Искусство в век науки

Арсений Гулыга
100
10
(1 голос)
0 0

Аннотация: Книга доктора философских паук профессора А. В. Гулыги посвящена рассмотрению особенностей художественного развития в эпоху научно-технической революции. На примере трех наиболее массовых видов искусства — литературы, театра и кино — автор обсуждает проблему прогресса в искусстве, анализирует структуру типологического образа, выясняет гносеологические корни современного искусства.

0
191
29
Искусство в век науки

Читать книгу "Искусство в век науки"




К жизни, к размышлению и за пределами зрительного зала обращены спектакли и во многих других наших театрах. Спектакль «Беседы с Сократом» в Московском академическом театре им. Маяковского должен быть назван прежде всего в этой связи.

Что мы знаем о Сократе? «Несколько сот афинских торговцев и матросов разбирали дело Сократа. Они приговорили его к смерти за неправильные философские убеждения». Это, конечно, из «Голубой книги» М. Зощенко. И вполне в духе пересмешника Сократа. «Неправильность», с точки зрения правящей клики Афин, воззрений Сократа состояла в их новизне. Досократики наблюдали за звездами, размышляли о природе сущего, гадали над тем, что является первоосновой бытия — вода, воздух, огонь, безликий апейрон или число. Для Сократа главное — судьба человека, его знание о себе самом, его поведение. Сократ — не тираноборец, он чтит существующий порядок, он только хочет, чтобы каждый человек в каждом отдельном случае знал, что есть добро, а что есть зло, и вел себя соответствующим образом.
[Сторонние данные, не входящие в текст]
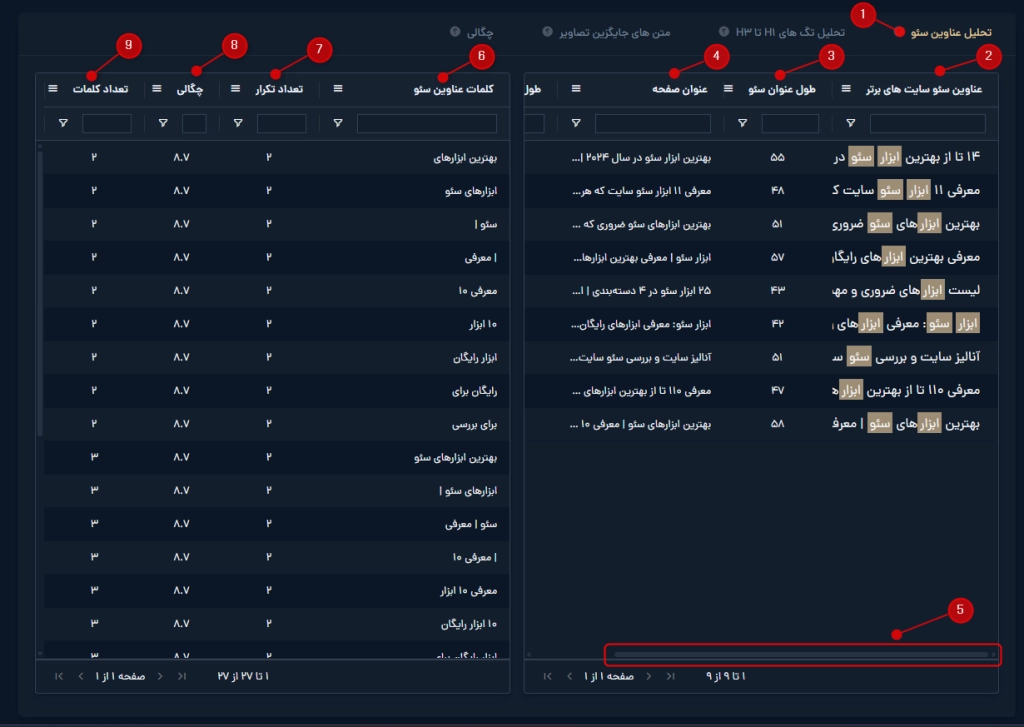This screenshot has height=727, width=1024.
Task: Click filter icon for طول عنوان سئو column
Action: click(x=742, y=123)
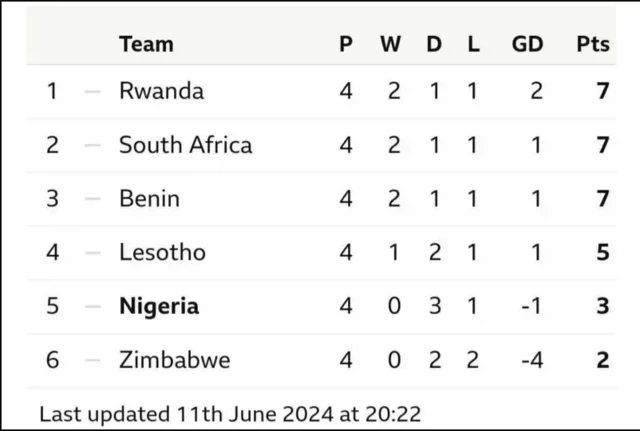Open the bolded Nigeria team entry
Image resolution: width=640 pixels, height=431 pixels.
pos(158,306)
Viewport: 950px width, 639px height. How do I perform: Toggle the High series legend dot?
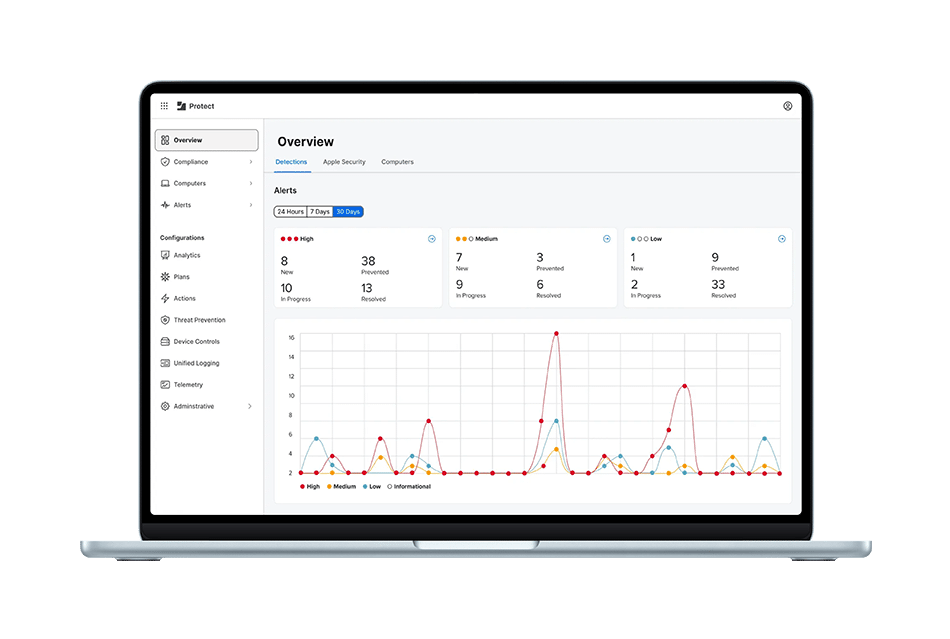point(302,487)
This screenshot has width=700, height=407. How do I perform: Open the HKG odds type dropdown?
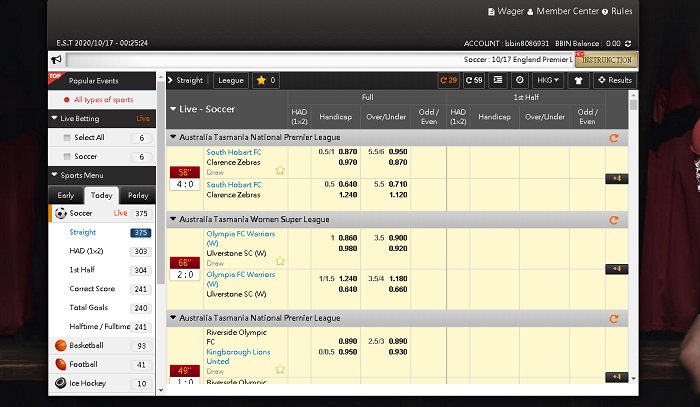[x=548, y=80]
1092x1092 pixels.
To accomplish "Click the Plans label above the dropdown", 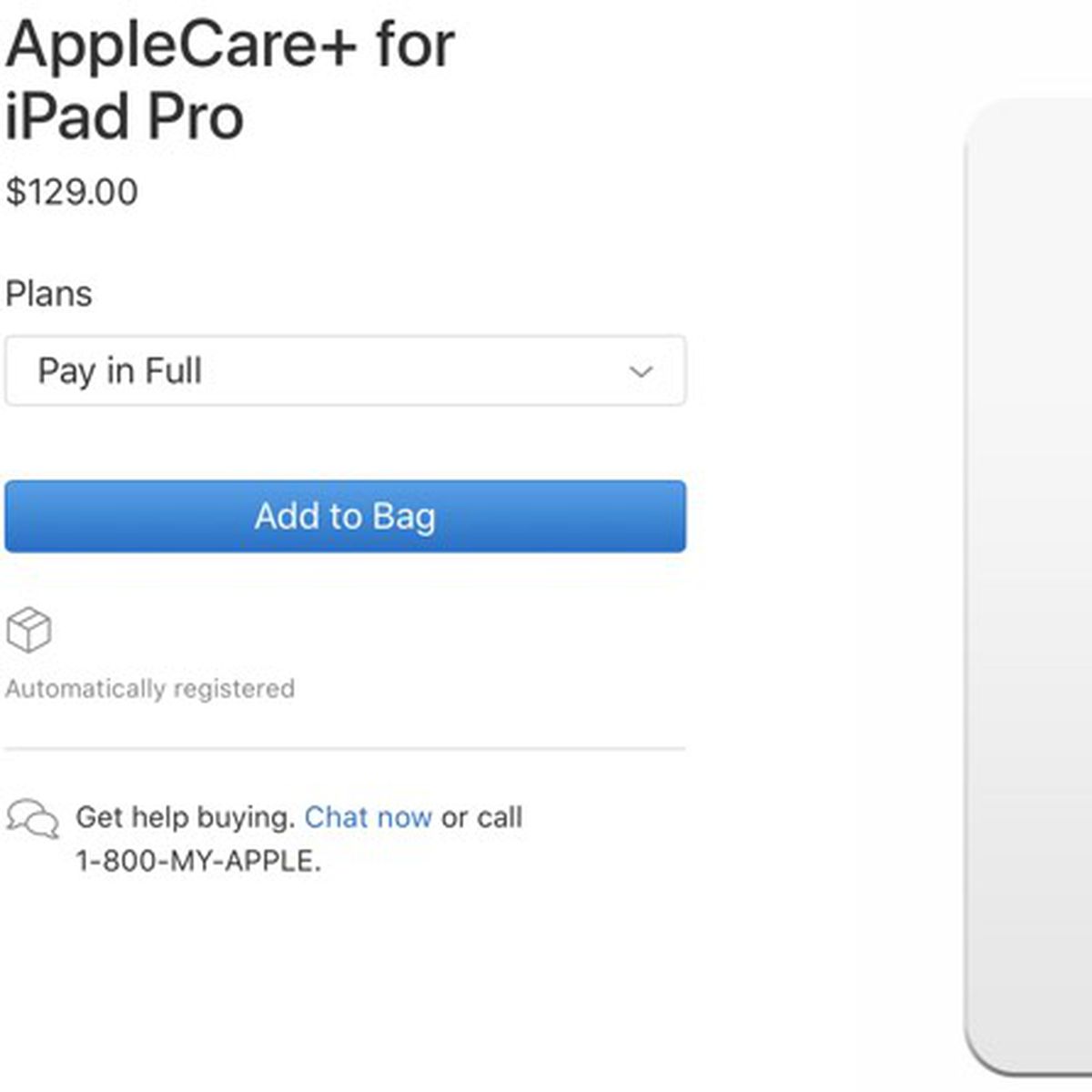I will coord(48,294).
Сократ ввел в философский обиход иронию. С ее помощью афинский мудрец внушал недоверие к укоренившимся предрассудкам. Плебей по рождению, демократ по убеждениям, он охотно вступал в беседу с людьми из народа. С видом простака задавал вопросы собеседнику, будто хотел поучиться у него. В ходе беседы у того, кто полагал, что он все знает, возникало замешательство. Ирония учила людей знать, что они ничего или очень мало знают, ирония расчищала путь истинному знанию. Сократическая ирония — не самоцель. Это только первый шаг познания, конечная цель которого всегда — истина, добро и красота. И в твердом своем убеждении, что познание доступно и возможно каждому, кто только серьезно возьмется за дело, что истина должна стать достоянием всех, Сократ близок нашему мировоззрению. Маркс не случайно назвал Сократа «олицетворением философии».
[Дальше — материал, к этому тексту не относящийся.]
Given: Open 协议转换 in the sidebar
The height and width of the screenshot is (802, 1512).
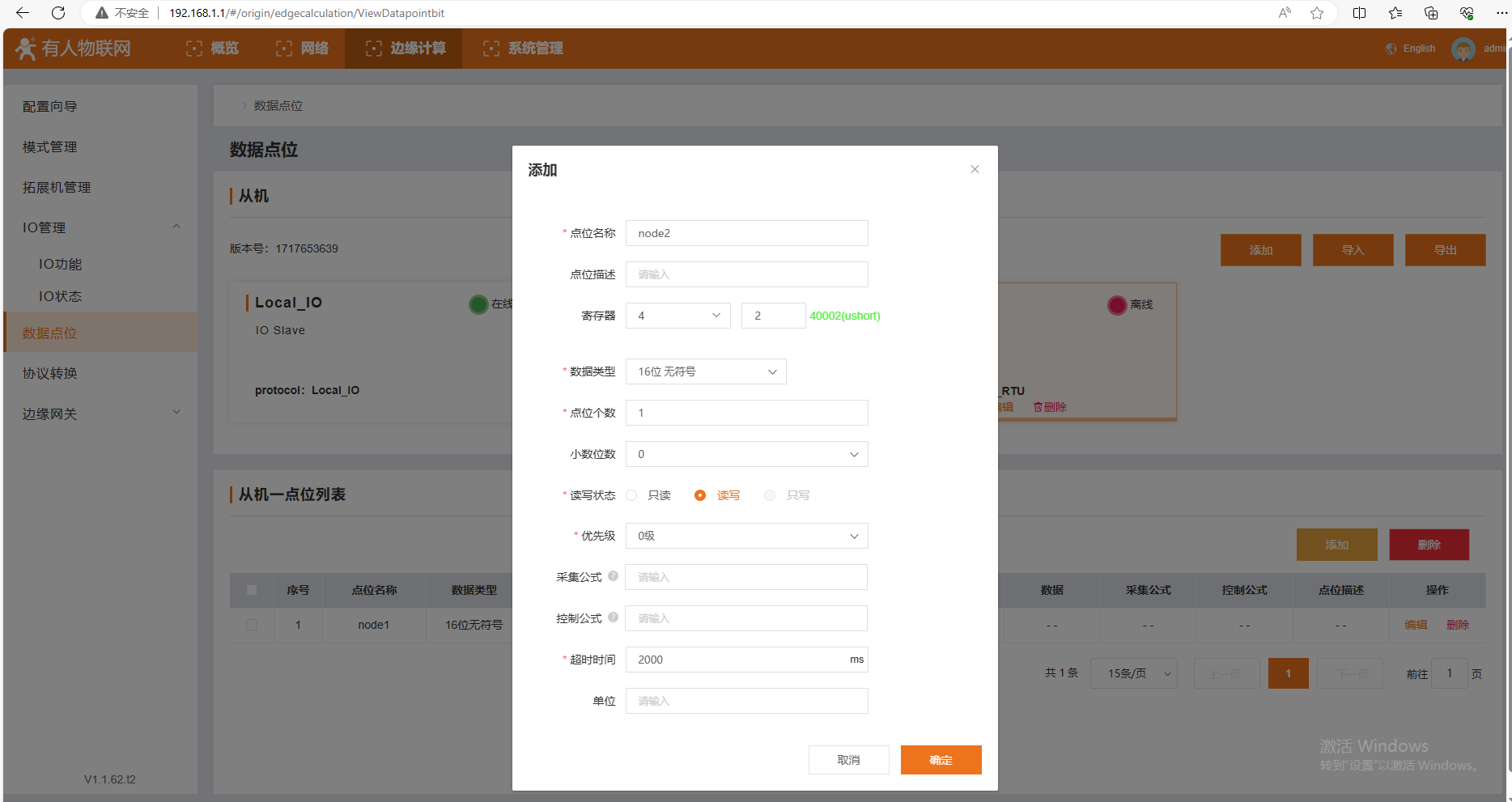Looking at the screenshot, I should click(x=50, y=373).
Обвинение, предъявленное Сократу, гласило: неуважение к богам и развращение молодежи. Требуемое наказание — смерть. С этого начинается действие в спектакле. Пьеса Э. Радзинского написана. для философского, размышляющего театра. Внешняя канва событий незатейлива. Ложное обвинение, неправедное судилище, в результате мудрейший из афинян приговорен к смерти. В ожидании ее Сократ проводит месяц в тюрьме. Друзья подкупили стражу, но философ отказывается бежать и мужественно выпивает предназначенную ему чашу с ядом.
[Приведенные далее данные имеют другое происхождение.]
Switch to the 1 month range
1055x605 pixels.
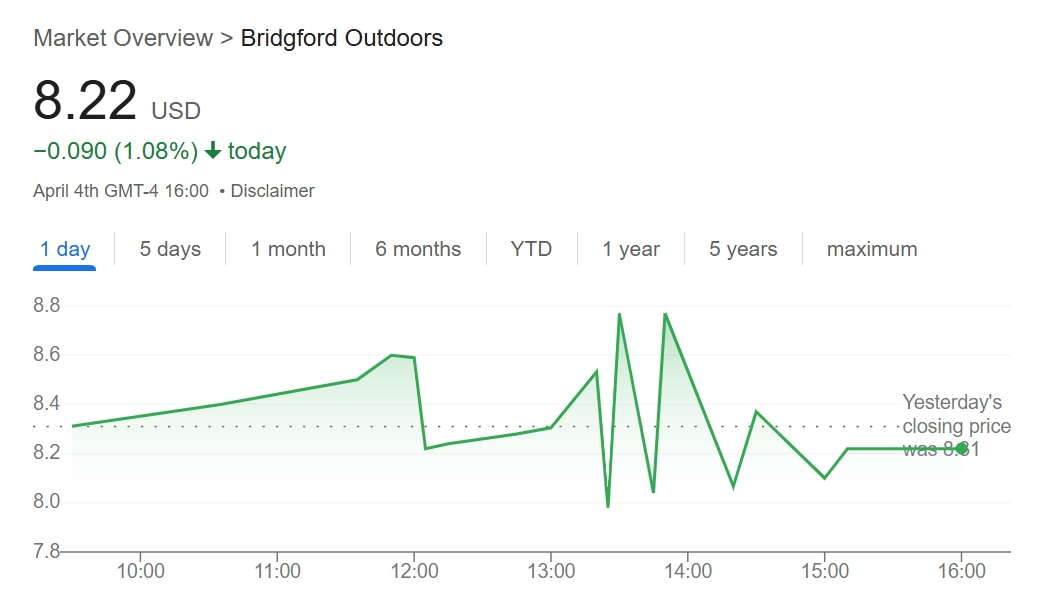[289, 249]
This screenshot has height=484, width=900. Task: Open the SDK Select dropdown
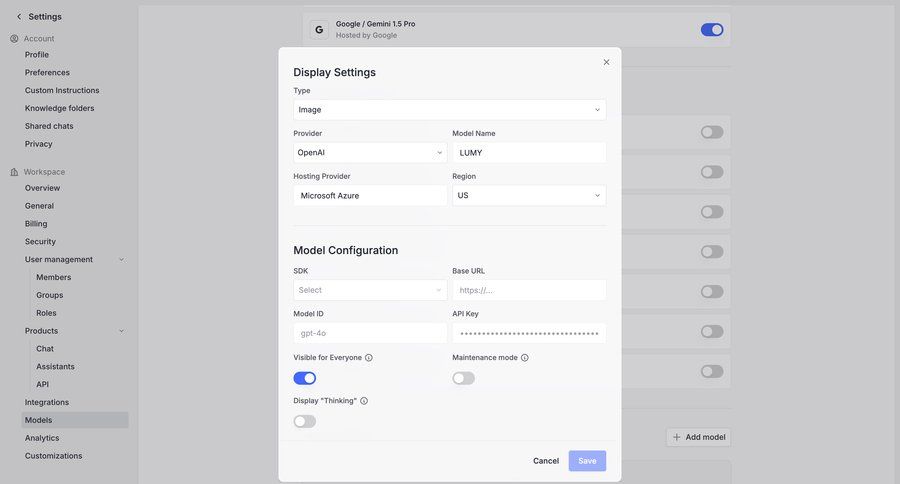coord(370,290)
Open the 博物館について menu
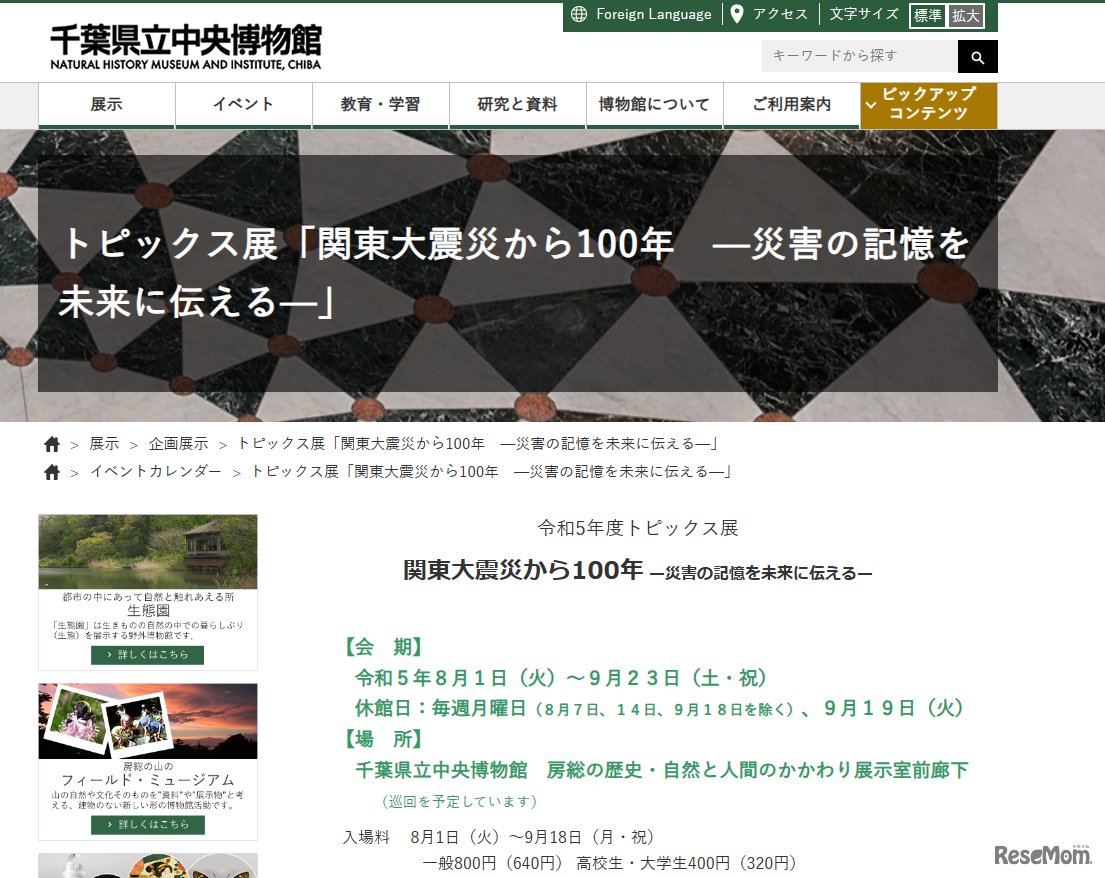Viewport: 1105px width, 878px height. click(x=654, y=104)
Но в пьесе есть и внутреннее действие, которое важнее внешнего, — логика развития философской идеи, ее мужание, обогащение и апофеоз. В первом акте Сократ — рационалист, все проверяющий разумом. Людские беды, по его мнению, — от недостатка знаний; если бы все люди были просвещенны, зло исчезло бы. Любовь в первом акте противостоит разуму. Смерть для этого Сократа благо: она даст бессмертие его идеям. Сократ здесь вовсе не жертва, можно подумать, что он сам казнит себя, во всяком случае он издевается над судьями, провоцируя смертный приговор. И все это в строгом соответствии с историческими источниками.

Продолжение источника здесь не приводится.